The proliferation of what might generally be called the convergence literature over the past several decades has brought new insights into the study of corporate governance. In particular, it has allowed scholars to identify and seek to understand diversities in corporate practices, despite what appears to be more or less unity of form.
Mariana Pargendler’s excellent new paper brings exciting insight to the conversation. Acknowledging the apparent universality of the core features of corporate law, she engages in a study of Brazilian law and its evolution over the past several decades to demonstrate that Brazilian courts and legislators have significantly diluted these elements. Significant diminution of the protection of limited liability, legal personality and capital lock-in, share transferability, delegated management, and ownership by investors are leading to a well-functioning but distinctly different concept of business enterprise, while continuing to appear to maintain most of the structural features of the corporate form.1 Whether this transformation eventually will result in new legislation creating a new form of business enterprise is anybody’s guess, and Pargendler sensibly notes the recency of these developments and the inability to predict where they go. Nevertheless, as she notes: “In some respects, Brazilian law is dream come true for progressive corporate law scholars … .” (P. 53.) Her facilitation of that dream is a welcome addition to the literature.

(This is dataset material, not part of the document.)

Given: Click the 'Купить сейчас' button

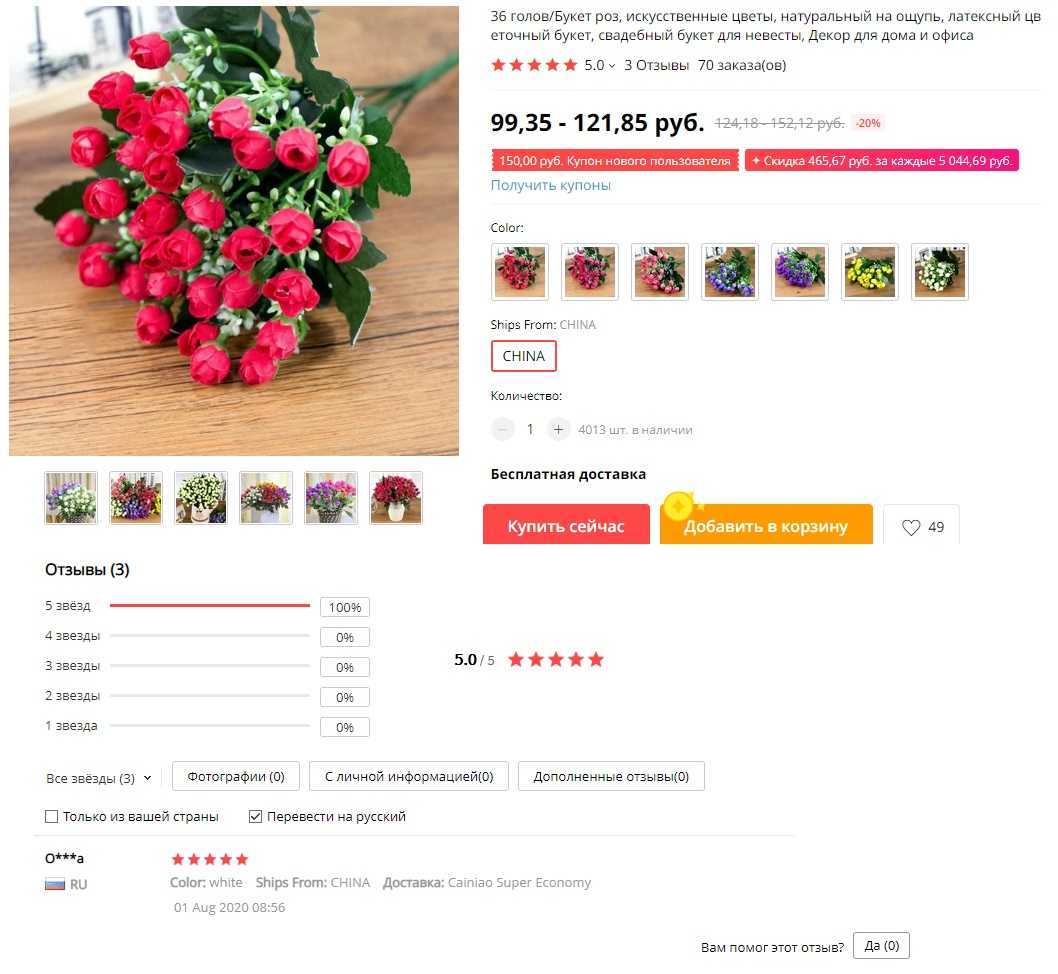Looking at the screenshot, I should (x=566, y=525).
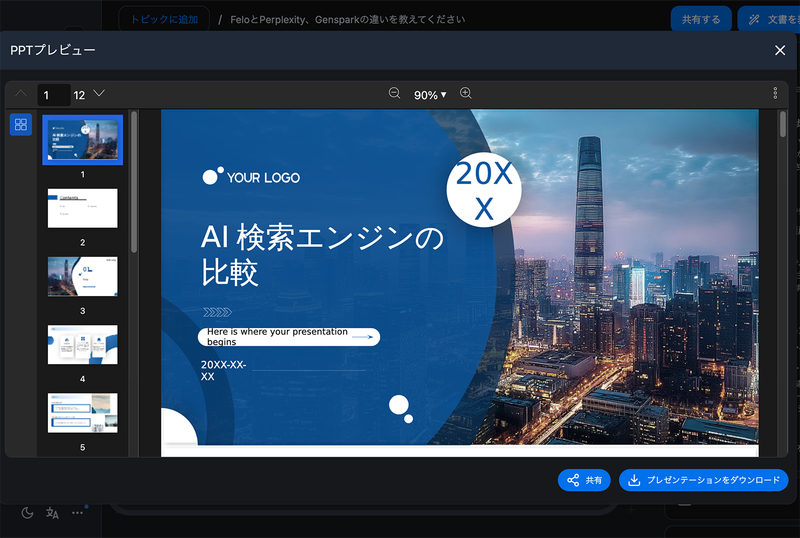
Task: Open the 90% zoom level dropdown
Action: (430, 94)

Pargendler emphasizes these phenomena as uniquely Brazilian. But she also claims that “in many, though not all respects, there is at least a theoretical case that Brazil’s watered down corporate regime is the most efficient model – not only for Brazil, but everywhere,” (P. 5) observing that Brazil can be seen as “unknowingly” adopting a number of corporate reforms proposals developed by U.S. scholars.
This core argument derives from her analysis of the efficiency and distributional effects of Brazil’s reforms, as well as the complementarity of the core features of the corporate form. Several arguments she suggests might support her view: (i) the contingency of efficiency on the institutional environment, suggesting elimination of the formal causes of agency problems when the institutional environment is unable to properly address them, (ii) the self-reinforcing nature of decorporatization due to the complementarity of core features of the corporate form, and (iii) the promotion of greater distributional equity through decorporatization.

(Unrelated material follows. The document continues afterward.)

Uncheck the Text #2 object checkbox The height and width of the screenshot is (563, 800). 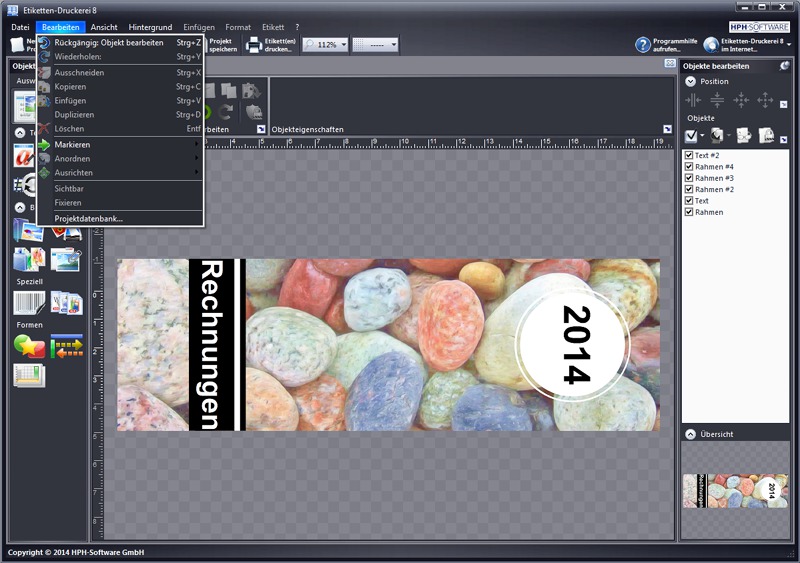point(688,156)
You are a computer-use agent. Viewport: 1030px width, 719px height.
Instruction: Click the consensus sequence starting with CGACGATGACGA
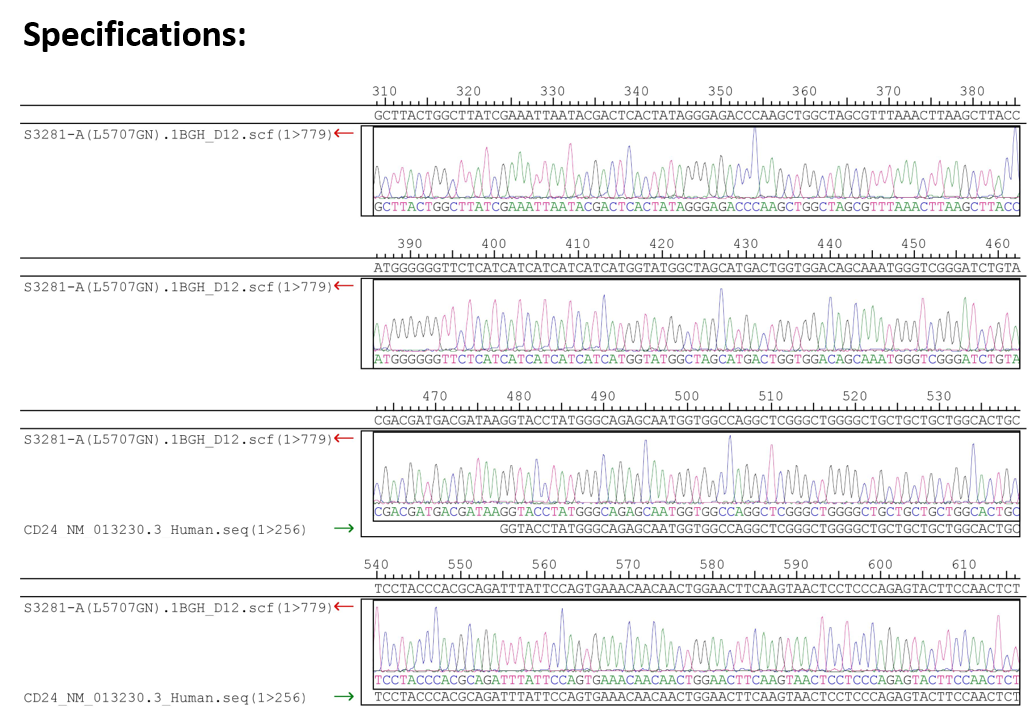[x=696, y=420]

The paper proceeds through a careful and detailed description of the principal changes in Brazilian corporate law, encompassing the five core areas identified above. Pargendler then provides persuasive analysis of each of the efficiency arguments she proposes, at the same time cautioning that the recent development of these phenomena prohibits strong conclusions at this point. Finally, she explores the applicability of Brazil’s reforms and her arguments to other nations, especially developing countries.

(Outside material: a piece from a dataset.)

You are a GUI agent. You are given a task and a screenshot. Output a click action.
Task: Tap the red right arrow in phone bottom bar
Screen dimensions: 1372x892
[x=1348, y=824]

The paper is fascinating. More important, Pargendler has opened up a truly new perspective for thinking about the way we should understand the corporate form and how we should think about its universal applicability. We have long understood that practices within the standard form diverge among nations. Pargendler takes the bold new step of proposing that forms can and, perhaps, should, change (and perhaps converge) as well.
- Some of the changes apply primarily to close corporations, “but the trend toward decorporatization in Brazil is not limited to close corporations.” (P. 53.) In addition Pargendler notes, among other arguments that even if the major changes were limited to close corporations, they nevertheless would be important because of the importance of close corporations to the economies of many countries.